Quando foggia la terra, la fantasia di Dio è immensamente creativa e feconda. È la Provvidenza. Rende stabili le terre, dispone i fiumi per irrigarle, dà loro cime montagnose, divide i mari con una barriera, manda i venti a portare le voci, fa discendere la pioggia per gli uomini, gli armenti, il frumento, l’ulivo, le palme, le viti, i melograni. Tutto è fresco, fertile e luminoso, come nei primi capitoli della Genesi. Se vuole creare una cosa, Dio pronuncia lo stesso Fiat della Bibbia. Oltre alla terra, crea altri mondi e altre città, che stanno ai piedi della smeraldina montagna di Qaf. Crea quelle cose trasparenti e stranissime che sono le ombre. E, se nella Bibbia, la creazione prende una fine, qui è continua: Dio può prolungarla e rinnovarla e moltiplicarla, perché - per Lui - nulla è difficile e definitivo.

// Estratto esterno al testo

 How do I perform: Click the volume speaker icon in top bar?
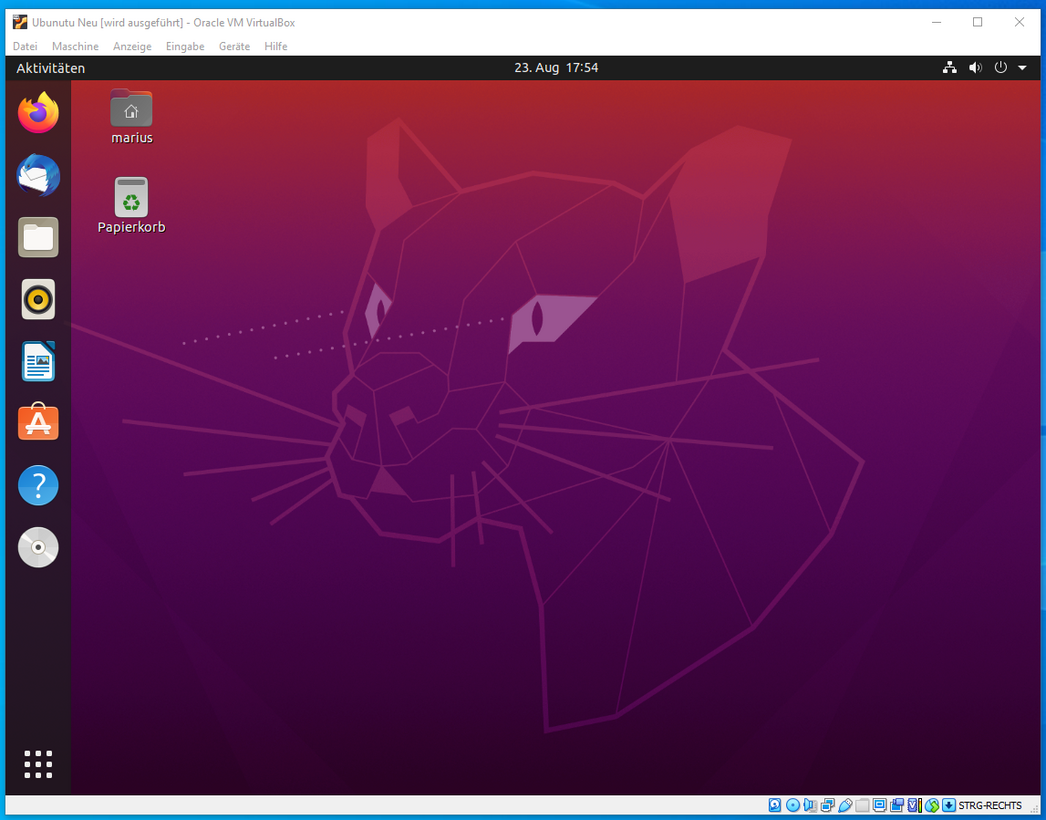coord(975,68)
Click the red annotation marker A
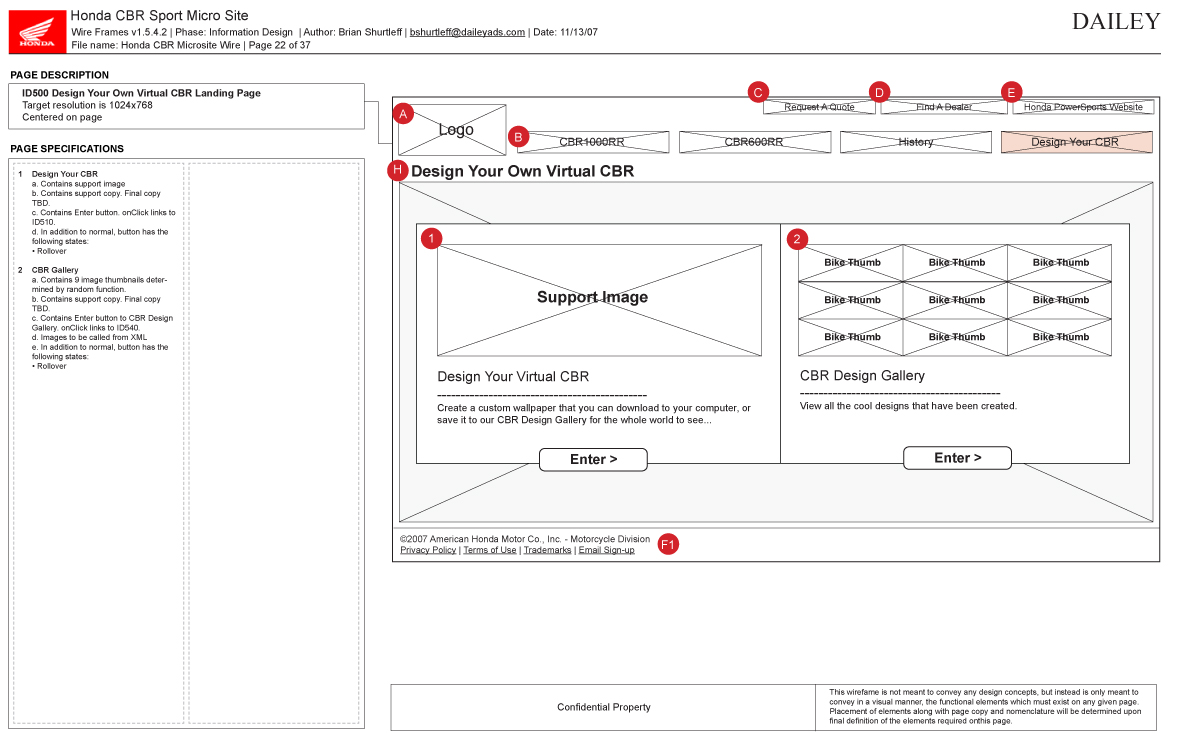This screenshot has width=1197, height=733. 403,114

Tutto ciò che noi vediamo è una immagine di Dio. La sterminata regione dei corpi, gli alberi, gli uomini, le luci, le ombre sono sembianze del suo unico volto. Dio è il chiostro dove si rifugia il monaco cristiano, il tempio dove vengono venerati gli idoli, il prato dove brucano le gazzelle, la Ka’ba dove si prostra il pellegrino, le Tavole dove è stata scritta la legge mosaica, Il Corano ispirato a Maometto. Ma il Dio islamico non si è incarnato come Gesù. Egli è soltanto entrato nelle forme create, come l’immagine entra e si riflette dentro lo specchio. Chi contempla le cose, non contempla la luce divina: la scorge deformata e trasformata, come la luce che penetra in un filtro di vetro colorato viene tinta dal giallo e dal rosso. Il nostro mondo è l’ombra rispetto alla persona, la figura specchiata rispetto all’immagine, il frutto rispetto all’albero. Così il credente, che si slancia verso le forme create per conoscere Dio, incontra la delusione: giacché il mondo è un velo che ci nasconde il suo volto. Non sappiamo se ce lo nasconde perché è un velo troppo spesso: o perché la manifestazione di Dio è così intensa, la rivelazione così luminosa da accecare i nostri occhi. Sebbene Dio si manifesti in tutte le cose, Egli è nascosto ed assente e noi seguiamo invano la sua rivelazione.

Il Corano comincia: «Nel nome di Dio, il Clemente». Clemente non è un aggettivo, un attributo del nome di Dio, ma un suo sinonimo. Dio e Clemente significano esattamente la stessa cosa. Così, se sfogliamo Il Corano, lo scorgiamo donare, senza badare a meriti umani (che non esistono), o a una qualsivoglia giustizia, ma obbedendo soltanto alla propria volontà e al proprio capriccio. Come sappiamo, Egli è l’Unico, che contiene in sé tutte le qualità; e quindi non dobbiamo meravigliarci se, sia pure in modo indiretto, egli compia il Male. Induce i miscredenti a farlo: "Dio ha sigillato loro il cuore e l’udito, e sui loro occhi c’è un velo", che li rende ciechi. Se qualcuno possiede "una malattia del cuore", Dio non la cura e non la mitiga, ma la accresce. Qualche volta travia, induce in errore, insidia, tende tranelli, trama inganni: come Zeus, il grande ingannatore della religione greca.

Travolto da questa forza divina troppo grande, l’uomo si copre di peccati, di cui è innocente. Eppure, egli ne è colpevole. Dio vuole appunto questo: un mondo tessuto di peccati e di peccatori, che gli permetta l’atto divino del Perdono. Ibrahim, un asceta, girava attorno alla Ka’ba: presso la porta del santuario si fermò e disse: «Mio Signore, preservami dal peccato, affinché io non mi ribelli al tuo desiderio». Una voce che proveniva dal cuore della Ka’ba gli sussurrò: «O Ibrahim, mi chiedi di preservarti dal peccato. Tutti i miei servitori mi chiedono questo. Ma, se ti preservassi dal peccato, voi sareste privati della mia misericordia. Se tutti gli uomini fossero innocenti, a chi accorderei la mia grazia?».